Defining business commitment is an exercise in balancing priorities. The objective is to align the proper level of operational management at an acceptable operating cost. Finding that balance requires a few data points and calculations, which we’ve outlined in this article.
Commitments to business stability, via technical resiliency or other service-level agreement (SLA) impacts, are a business justification decision. For most workloads in an environment, a baseline level of cloud management is sufficient. For others, a 2x to 4x cost increase is easily justified because of the potential impact of any business interruptions.
The previous articles in this series can help you understand the classification and impact of interruptions to various workloads. This article helps you calculate the returns. As illustrated in the preceding image, each level of cloud management has inflection points where cost can rise faster than increases in resiliency. Those inflection points will prompt detailed business decisions and business commitments.
Determine a proper commitment with the business
For each workload in the portfolio, the cloud operations team and cloud strategy team should align on the level of management that’s provided directly by the cloud operations team.
As you’re establishing a commitment with the business, there are a few key aspects to align:
- IT operations prerequisites.
- Management responsibility.
- Cloud tenancy.
- Soft-cost factors.
- Loss avoidance ROI.
- Validation of management level.
To aid in your decision process, the remainder of this article describes each of these aspects in greater detail.
IT operations prerequisites
The Azure Management Guide outlines the management tools that are available in Azure. Before reaching a commitment with the business, IT should determine an acceptable standard-level management baseline to be applied to all managed workloads. IT would then calculate a standard management cost for each of the managed workloads in the IT portfolio, based on counts of CPU cores, disk space, and other asset-related variables. IT would also estimate a composite SLA for each workload, based on the architecture.
IT operations teams often use a default minimum of 99.9 percent uptime for the initial composite SLA. They might also choose to normalize management costs based on the average workload, especially for solutions with minimal logging and storage needs. Averaging the costs of a few medium criticality workloads can provide a starting point for initial conversations.
If you’re using the operations management workbook to plan for cloud management, the operations management fields should be updated to reflect these prerequisites. Those fields include Commitment level, Composite SLA, and Monthly cost. Monthly cost should represent the cost of the added operational management tools on a monthly basis.
The operations management baseline serves as an initial starting point to be validated in each of the following sections.

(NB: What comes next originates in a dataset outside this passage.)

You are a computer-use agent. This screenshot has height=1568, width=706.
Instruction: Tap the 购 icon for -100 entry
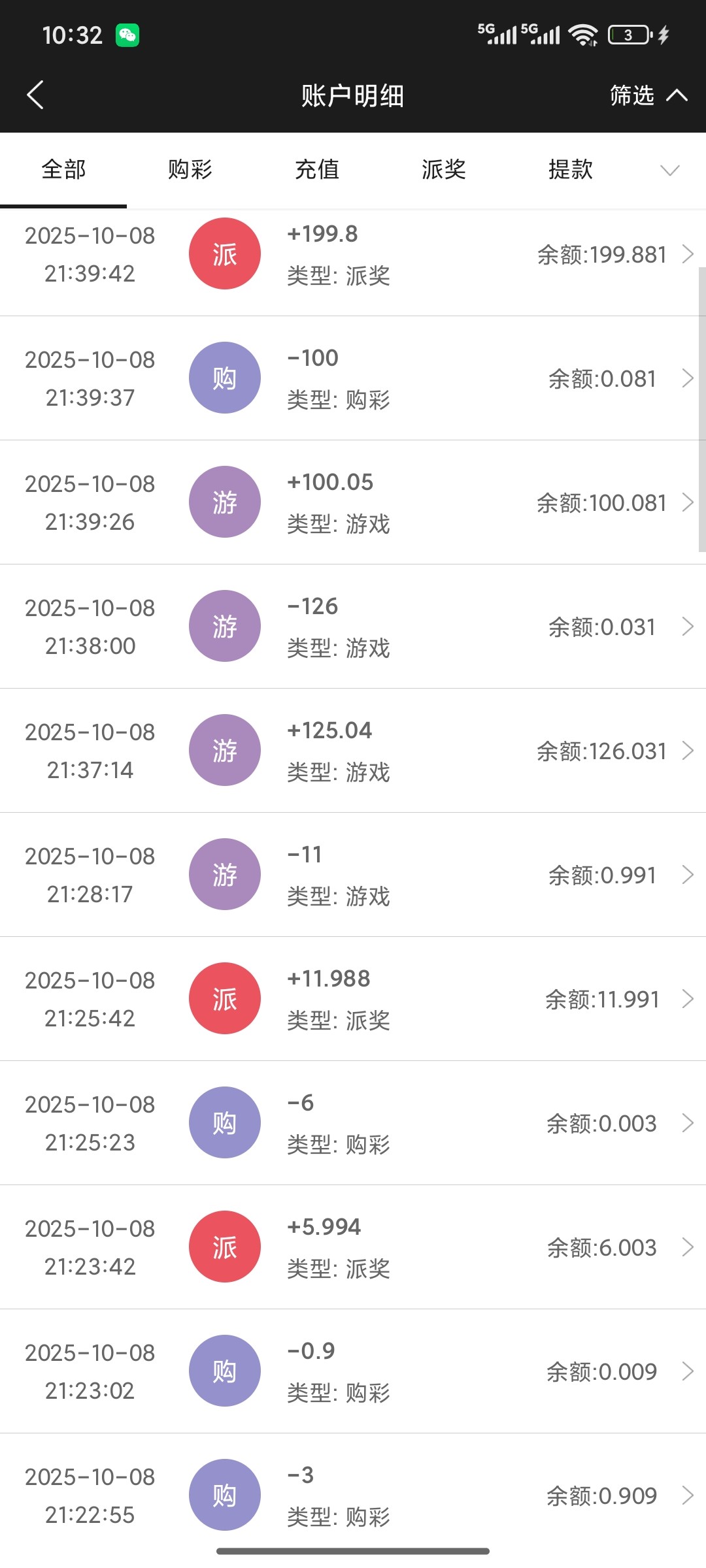[x=224, y=378]
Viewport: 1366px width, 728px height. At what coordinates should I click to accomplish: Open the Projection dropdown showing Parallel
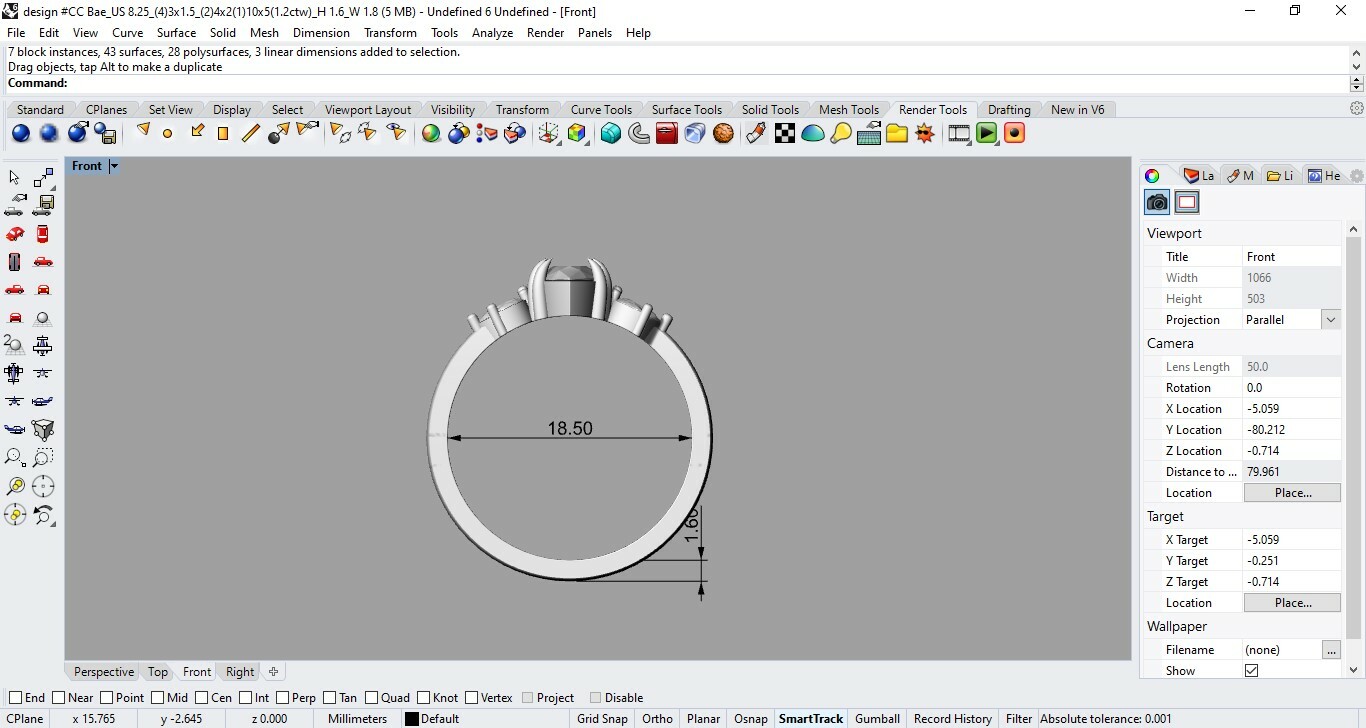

In a traditional on-premises environment, the cost of managing the environment is commonly assumed to be a sunk cost that’s owned by IT operations. In the cloud, management is a purposeful decision with direct budgetary impact. The costs of each management function can be more directly attributed to each workload that’s deployed to the cloud. This approach allows for greater control, but it does create a requirement for cloud operations teams and cloud strategy teams to first commit to an agreement about responsibilities.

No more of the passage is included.